5 managers who are great at mind games

Jose Mourinho
Jose Mourinho

Mind games don't have a rule book. Great managers bring tactical astuteness and man-management chops...and the dark arts of the sport, aka mind games, to the table.

From ruffling the feathers of adversaries with pre-match rhetoric to intimidating the officials and administrators with their verbal tonic, the football managers most adept at mind games have many tricks up their sleeves, with not all of them adhering to sportsman spirit all the time.

Five football managers great at mind games

It is the game you play before the actual game; you could sometimes win the latter if you excel at the former. So without further ado, let us count down five great managers, retired or active, who have been known to be adept at mind games.


#5 Bill Shankly

Bill Shankly
Bill Shankly

Billy Shankly turned around the fortunes of Liverpool as their manager during the late 60s and 70s, taking the club back to the First Division and then winningthe league thrice while also achieving success in Europe.

He was also dexterous at mind games, wearing down opposition players and coaches even before kick-off.

Legend has it that Shankly, who in many ways gave birth to the modern Liverpool football club, had once told Bobby Charlton, Manchester United's best player at the time, before a crucial game that he looked very sick and should see a doctor once he gets back to Manchester.

A worried Charlton withdrew from the squad. as a result, to get checked for an imaginary illness. Remember that was the pre-social media and smartphone era.


#4 Roberto Mancini

Roberto Mancini
Roberto Mancini

A great tactician but an even better reader of psychology, Roberto Mancini clearly won the mind games over Sir Alex Ferguson when Manchester City famously snatched the Premier League title from their great rivals, United, on the most dramatic final day in the league's history.

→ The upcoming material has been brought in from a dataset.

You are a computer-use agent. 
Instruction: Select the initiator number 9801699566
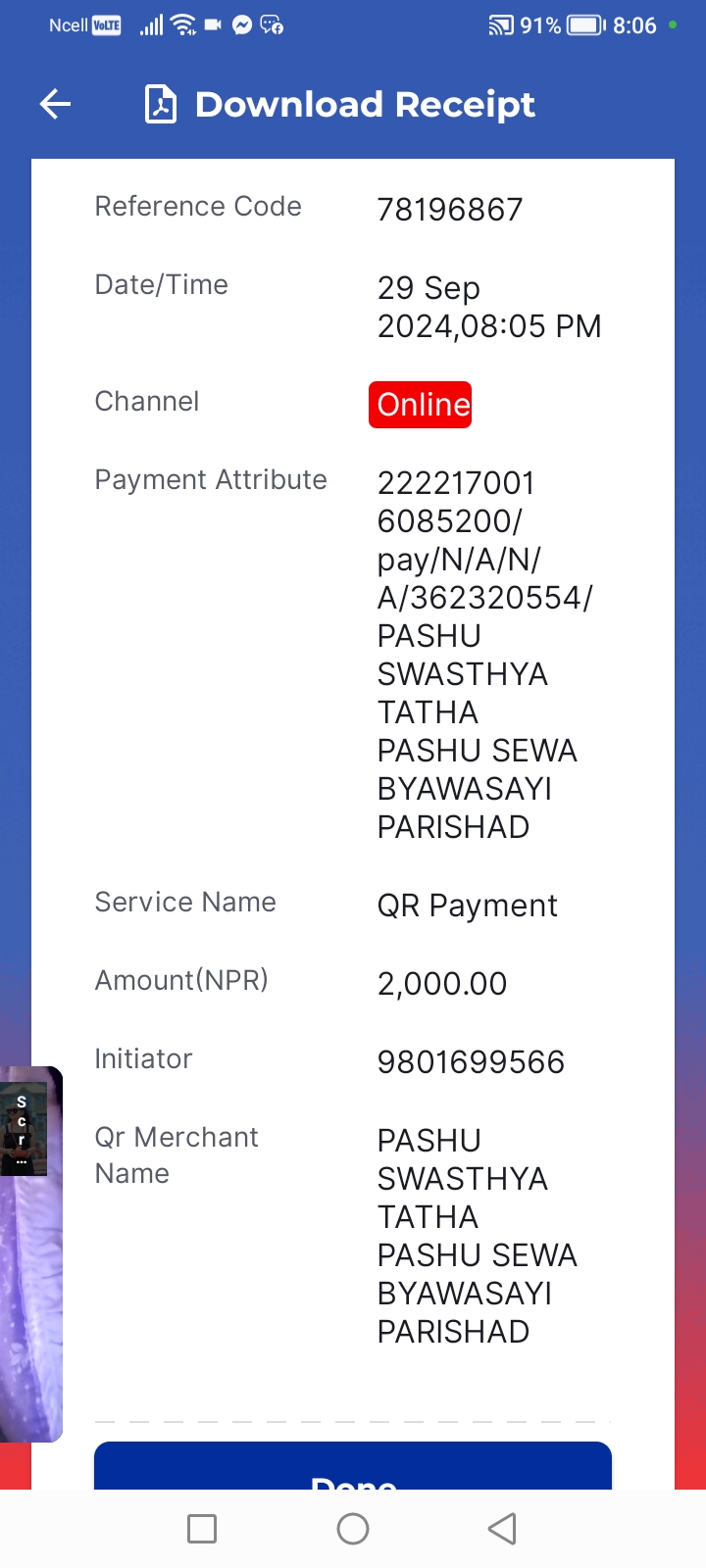point(472,1062)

Mancini stressed that the title race was non-existent or over often during the campaign, always insisting that United were the overwhelming favourites. That put the onus and the pressure on the Red Devils, who fell short on goal difference on the final day after Sergio Aguero scored with virtually the last kick of the game against QPR to win the game and the league for the blue half of Manchester.

Roberto Mancini's self-effacing tactics had worked wonders. The decorated manager is still going strong as the gaffer of the Italian national team now.

#3 Pep Guardiola

Pep Guardiola
Pep Guardiola

Not just a purveyor of the beautiful game in its truest sense of the term but also a great practitioner of mind games, Pep Guardiola was famous for his clashes with Real Madrid's Jose Mourinho when the former was at Barcelona. Guardiola once even said that Mourinho deserved his own separate Champions League.

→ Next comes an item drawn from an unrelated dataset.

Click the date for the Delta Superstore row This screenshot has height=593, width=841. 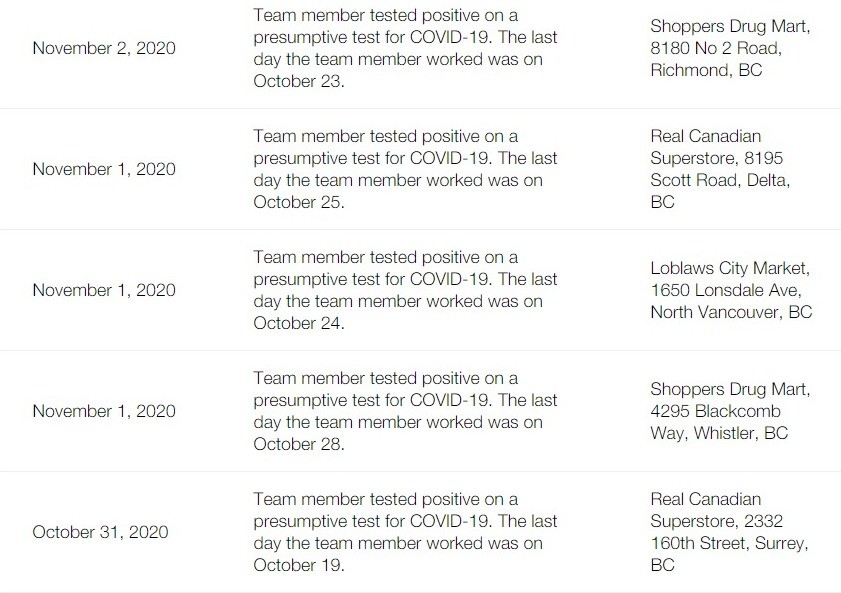click(104, 169)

He has gone on in the same vein in England, often taking on Liverpool, questioning their mental toughness and even their players' integrity at times. However, despite winning two league titles on the trot, Guardiola wasn't able to prevent Jurgen Klopp from wresting the crown away from the blus side of Manchester last season.


#2 Alex Ferguson

Alex Ferguson
Alex Ferguson

A legend in the true sense of the term, Sir Alex Ferguson made Manchester United the truly dominant force in the 1990s and took that success into the next century with aplomb as United became the team to beat in the Premier League.

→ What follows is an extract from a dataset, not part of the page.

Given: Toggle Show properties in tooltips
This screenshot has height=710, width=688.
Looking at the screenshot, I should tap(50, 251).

He was, however, also accused of intimidating referees, sometimes calling them unfit, at times, apparently, getting more stoppage time out of them (derisively called 'Fergie time').

Ferguson's opponents did not escape his fire as well. His comments that Liverpool had a much easier run-in during the 2008-09 season ostensibly led to a meltdown by Rafa Benitez's team, and United went on to clinch the title.

Sir Alex Ferguson had employed similar tactics more than a decade ago when Newcastle, like Liverpool, were ahead in the title race before collapsing, with Ferguson similarly intimidating his counterpart Kevin Keegan.


#1 Jose Mourinho

Jose Mourinho
Jose Mourinho

Perhaps the one man associated with the phrase the most in the modern game, Jose Mourinho likes to win and doesn't always care about whether it is done the ugly way. He famously poked Barcelona counterpart Tito Vilanova in the eye during a bust-up while at Real Madrid and employed all the tricks in the book to wrestle the league title away from the Blaugrana successfully.

He has often employed a sour persona and an us-against-the-world narrative wherever he has coached, in the process, managing to get into the head of his rivals.

The self-titled 'special one' is one of the most decorated managers in the game, but Mourinho has often taken on his rivals directly. He once labelled Arsene Wenger 'a specialist in failure'.

Claudio Ranieri was termed 'old and winless' (words that came back to haunt him). He also brought up allegations of match-fixing that Antonio Conte faced while having a feud against the latter.